Lancaster Witches

August 21st, 2012

Four hundred years ago yesterday, 20th August 1612, ten women and men were executed in Lancaster, England for being witches.

They were executed because they were accused of believing in and using evil spirits to place spells on members of the community within the Pendle district and working with the devil.

To mark the anniversary of those deaths, a conference was held at Lancaster University over last weekend, entitled ‘Capturing Witches’.

Experts in their own right from all over the globe gathered to present papers covering wide subjects. Contributors such as Robert Poole (University of Cumbria): The Wonderful Discovery of Witches in the County of Lancaster;

Felix Riedel (University of Siegen) The Sanctuaries and Ghettoes for Witch-hunt victims in Northern Ghana.

Most impressively, Gary Foxcroft from ‘Stepping stones Nigeria’, ‘Fighting Witchcraft Accusations Against Children in the Niger Delta Region of Nigeria.
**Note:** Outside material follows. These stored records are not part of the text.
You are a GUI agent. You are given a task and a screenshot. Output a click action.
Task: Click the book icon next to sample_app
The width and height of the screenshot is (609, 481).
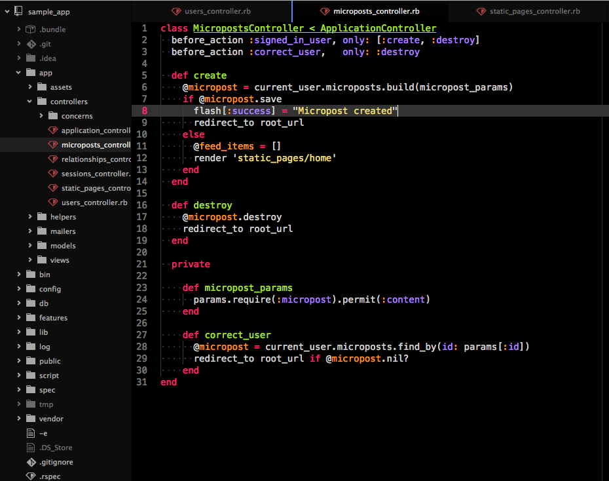click(18, 11)
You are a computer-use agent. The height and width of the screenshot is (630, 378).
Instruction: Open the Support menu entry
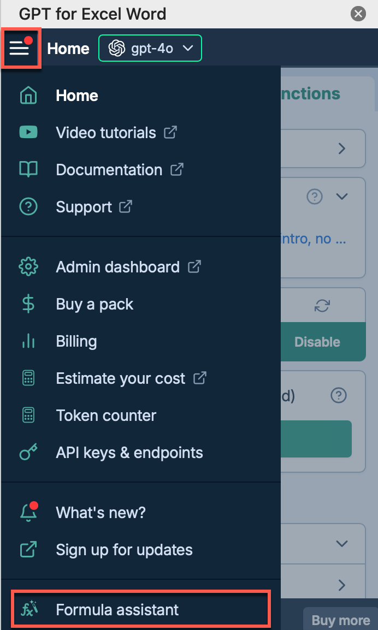(84, 207)
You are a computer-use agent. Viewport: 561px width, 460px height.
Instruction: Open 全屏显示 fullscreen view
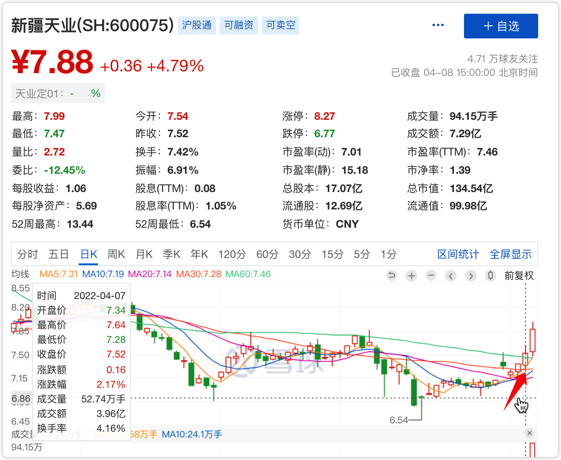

I had the honour of giving a presentation entitled ‘Juju, Witchcraft and Organised Crime.’

Although the conference was respecting the famous witch trials that occurred in England four hundred years ago; for so many today it is hard to believe that witchcraft still exists and used today.

A number of victims who are trafficked from Edo State, Nigeria to Europe for the purposes of sexual exploitation would have been subjected to a juju ceremony. It is the belief in the spirit world and the threat of use of the spirits plus the belief in witchcraft that the crime gangs are able to control their victims.
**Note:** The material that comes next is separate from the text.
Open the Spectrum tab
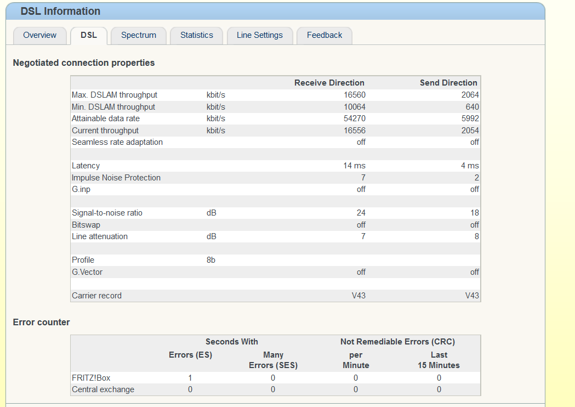point(139,35)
People are afraid of witchcraft and the unseen. They even choose to ignore the fact that witchcraft exists in our modern day. I remember very well the day when I was briefing police officers regarding my investigation into Anthony Harrison and how he and his criminal network were using Juju. One person on hearing how the victims was refusing to speak for fear of death, asked me, ‘ Andy what year are we in?’
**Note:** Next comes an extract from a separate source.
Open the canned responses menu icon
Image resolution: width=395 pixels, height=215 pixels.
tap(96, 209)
A question implying that I was still living in 1612 and that the use of witchcraft and traditional spiritual belief just did not exist in our time.  They were an invention of the victims in order to get around immigration status issues and were just making it up!

It is this very ignorance of the religious beliefs and understanding of other cultures from around the world that the slave traders are using to their advantage. It is very difficult for a young African female to speak out against the JuJu spirits who she has been made to swear an oath of obedience to. It is just as difficult for her to make the authorities of the country she has gone to for help and sanctuary from her slave masters, to understand her plight.

If four hundred years ago the very fear of the spirit world led educated members of the Lancaster Community to the torture and killing of ten people. Why cannot a young fourteen year old Nigerian female brought up in a small village with very little education and exposure to the western modern world having been raised to believe in her traditional ancestral religion, also believe that she will die from those same spirits today?

It is the aim of ATC to bring awareness of how modern day slave traders are exploiting these cultural beliefs today in order to control their victims.